28 Jul Biscuits, Gravy, and Rock ‘n’ Roll
I got promoted; kind of.
My boss answered the phone and after yes-ing and no-ing a couple of times placed the caller on hold.
“You’re the entertainment reporter,” he said.
So now a strange woman keeps sending me CDs to review and I have half a mind to do it. The only thing that held me back at first was the fact that I’m not a music critic. I’m also really not an expert on the brand of music she’s peddling. But when I got a chance to read the promotional materials, I thought this could be my big break as a Country and Bluegrass music critic.

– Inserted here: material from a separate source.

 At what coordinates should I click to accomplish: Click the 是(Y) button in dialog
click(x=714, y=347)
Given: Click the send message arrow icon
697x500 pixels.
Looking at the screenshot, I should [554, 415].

There is a “country” restaurant chain called Cracker Barrel. They sell things like chicken fried steak with gravy and grits. They’ve also, apparently, expanded into the music business, promoting both on-the-way-up and on-the-way-down country music and bluegrass stars.

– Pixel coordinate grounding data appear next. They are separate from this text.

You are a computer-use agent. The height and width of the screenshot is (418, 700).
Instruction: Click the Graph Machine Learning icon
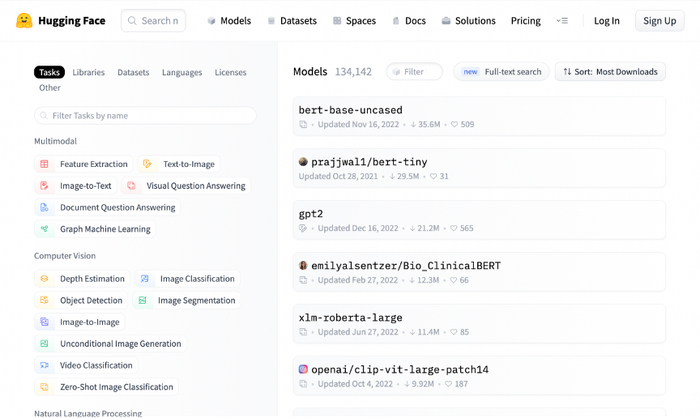pyautogui.click(x=44, y=229)
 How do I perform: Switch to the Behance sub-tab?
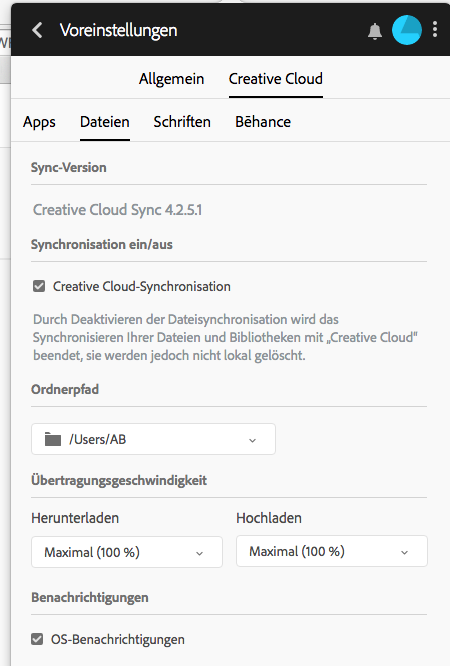pos(263,122)
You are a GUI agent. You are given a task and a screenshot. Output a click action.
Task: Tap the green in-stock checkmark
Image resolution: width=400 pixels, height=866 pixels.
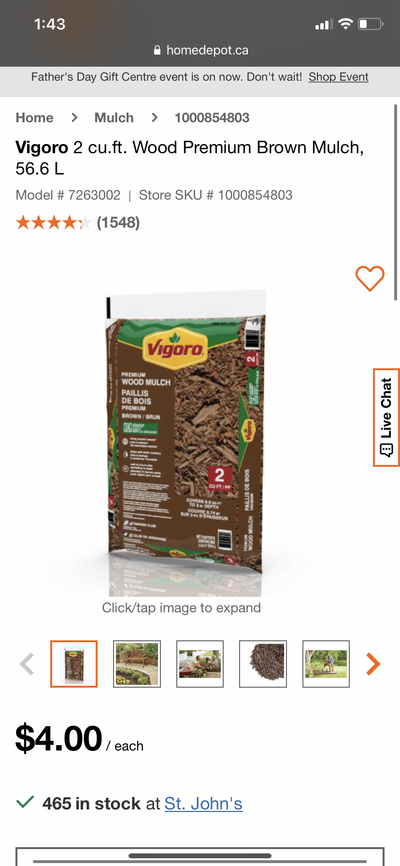pyautogui.click(x=25, y=802)
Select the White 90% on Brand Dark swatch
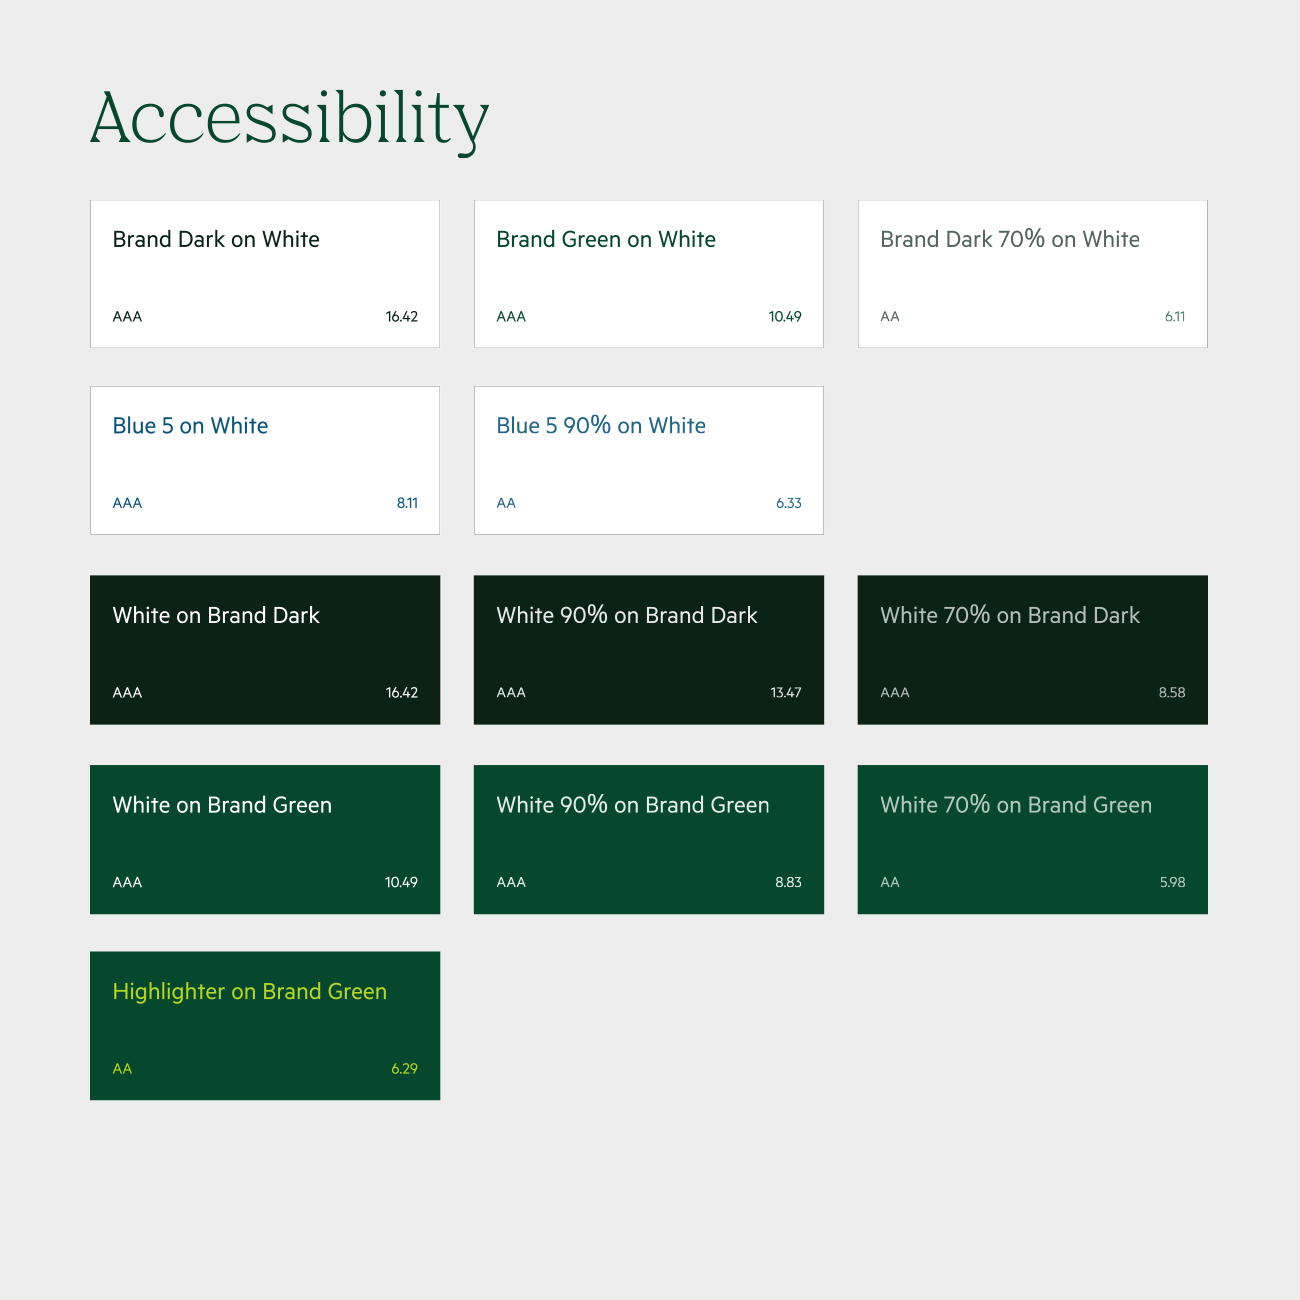The image size is (1300, 1300). 648,649
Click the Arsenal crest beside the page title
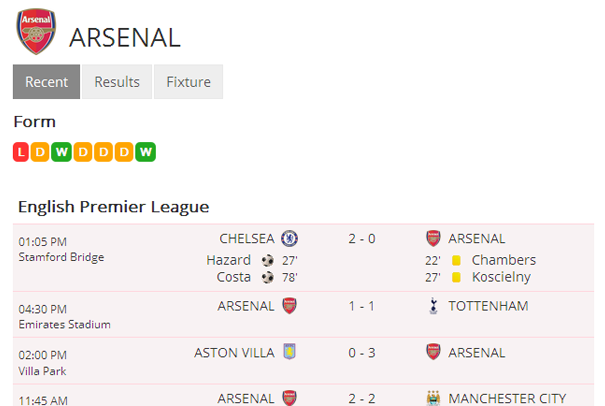The image size is (605, 406). point(37,32)
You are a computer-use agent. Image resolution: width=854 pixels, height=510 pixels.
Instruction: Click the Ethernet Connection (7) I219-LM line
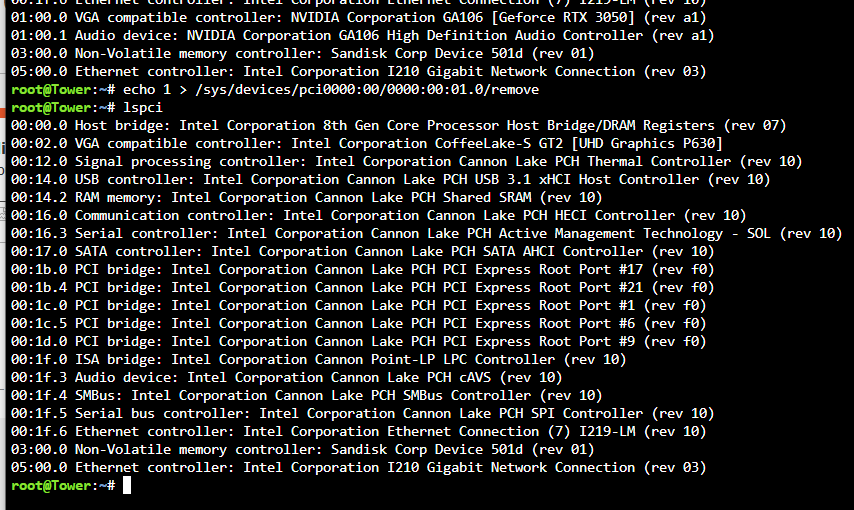click(x=358, y=431)
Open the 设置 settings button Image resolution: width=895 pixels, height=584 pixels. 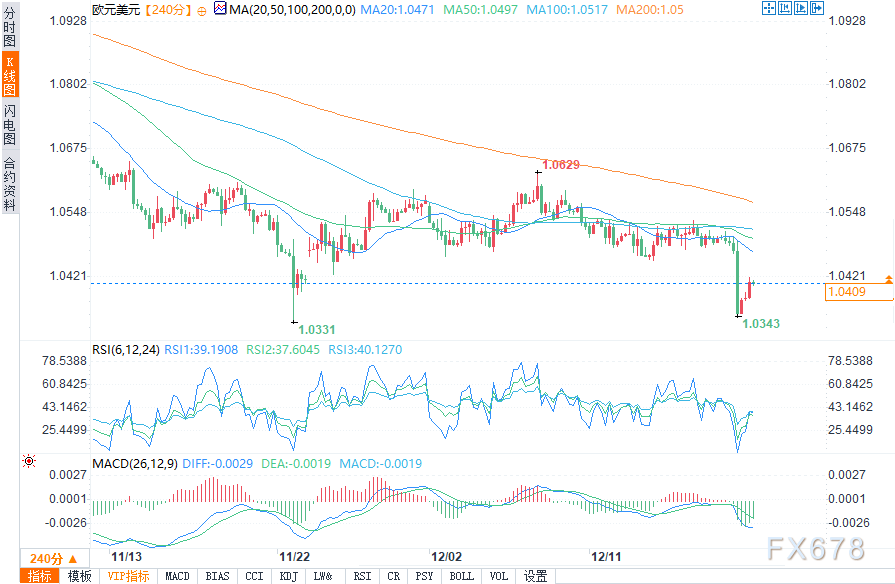[x=535, y=576]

Among the records she offered to send me were “Patriotic Country 3” and a Ricky Skaggs retrospective, both available only at Cracker Barrel and through www.crackerbarrel.com
My first inclination was to mock the project mercilessly, and if it is yours then you know why. Upon further thought, however, I felt a little mean about it. Why should I look down my nose at Ricky Skaggs for signing with Cracker Barrel? Or for that matter at Cracker Barrel for signing Ricky Skaggs.
Even if it’s not successful for this company in the end, I wouldn’t be surprised if corporate sponsorship filled the gap that the old clunky record business is vacating.

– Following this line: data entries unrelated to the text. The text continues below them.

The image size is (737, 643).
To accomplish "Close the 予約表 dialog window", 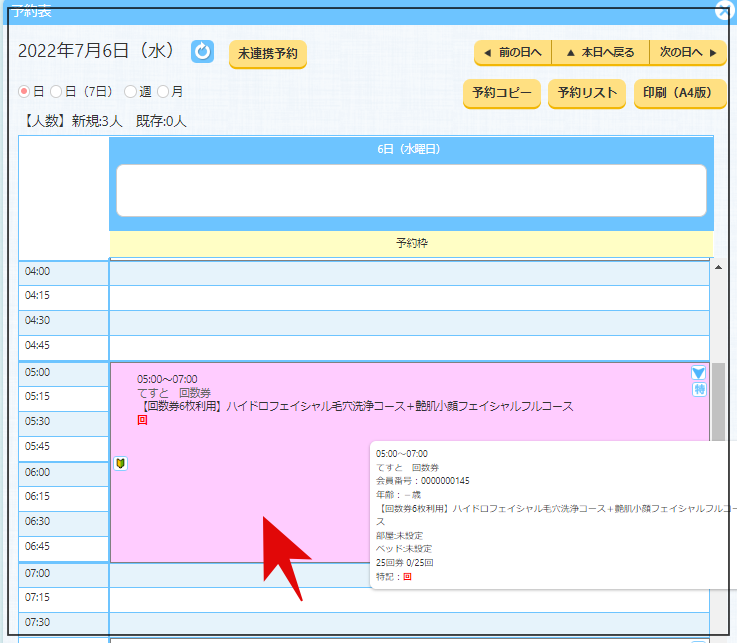I will [725, 11].
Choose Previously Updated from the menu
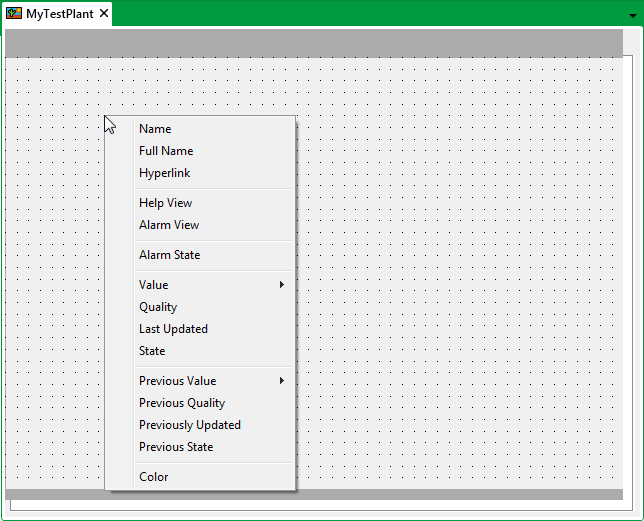Image resolution: width=644 pixels, height=521 pixels. [x=189, y=425]
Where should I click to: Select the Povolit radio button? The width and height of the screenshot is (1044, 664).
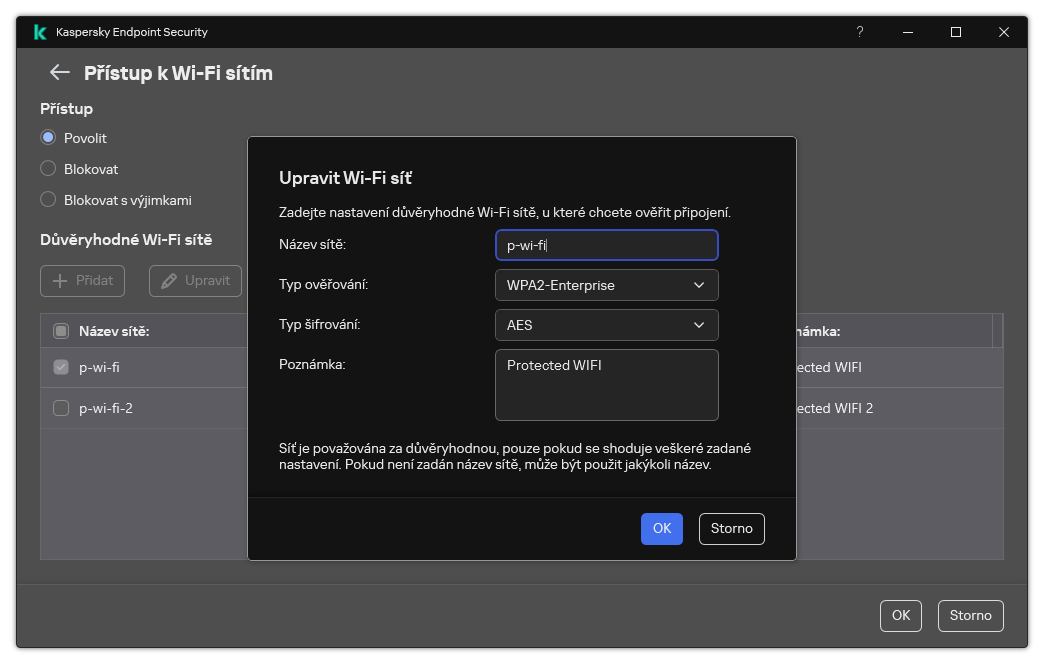point(48,138)
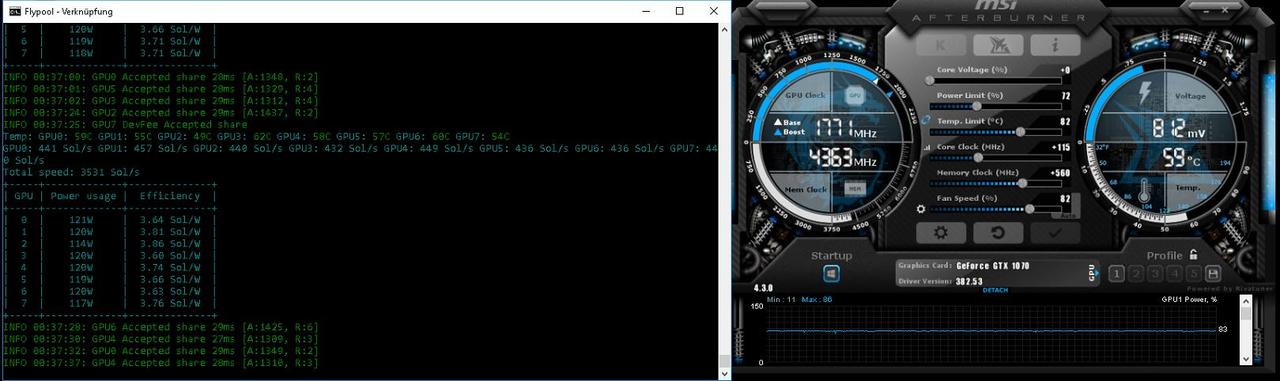Open Flypool console window system menu

tap(14, 11)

From my research so far, I’ve concluded that Bluegrass is especially vibrant at the independent level and at the corporate sponsorship level. Record companies probably can’t take the hit in advertising many of these folks, leaving many artists open to the suggestion of being advertisements for someone else.
In other words the roles are reversed. Instead of the company having to promote the artist, the artist now promotes the company. It’s kind of like Nascar. Racers are so happy to compete that it’s not a huge problem whose stickers adorn their cars.
When faced with the choice between what was likely a luke-warm record deal and the opportunity to produce whatever he wanted for the Cracker Barrel brand, Ricky Skaggs probably didn’t lose a lot of sleep making the decision.
In fact unlike record companies, who are often interested in inserting themselves into the artistic process, Cracker Barrel is probably happy to have background music for their commercials and in their restaurants at little to no cost. For them, the artist is likely more part of the decor than a budgetary line item.